Created 07-27-2015 04:16 AM
The first case is: read - shuffle - persist - count
The second case is: read (from persisted copy) - count
You are right that coalesce does not always shuffle, but it may in this case. It depends on whether you started with more or fewer partitions. You should look at the Spark UI to see whether a shuffle occurred.

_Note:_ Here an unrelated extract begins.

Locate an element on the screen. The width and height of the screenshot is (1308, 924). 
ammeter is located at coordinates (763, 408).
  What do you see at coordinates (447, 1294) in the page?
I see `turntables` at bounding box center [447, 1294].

Created 07-26-2015 11:53 PM
Hm, is that surprising? You described why it is faster in your message. The second time, "result" does not have to be recomputed since it is available on disk. It is the result of a potentially expensive shuffle operation (coalesce)
Created 07-27-2015 02:53 AM
but in the second case I read all dataset as in the first case (without any map operation).
so, in both casese i read whole dataset...
regarding shuffle - i use coalesce instead repartition, so it suppose to avoid shuffle operations...
Created 07-27-2015 04:16 AM
The first case is: read - shuffle - persist - count
The second case is: read (from persisted copy) - count
You are right that coalesce does not always shuffle, but it may in this case. It depends on whether you started with more or fewer partitions. You should look at the Spark UI to see whether a shuffle occurred.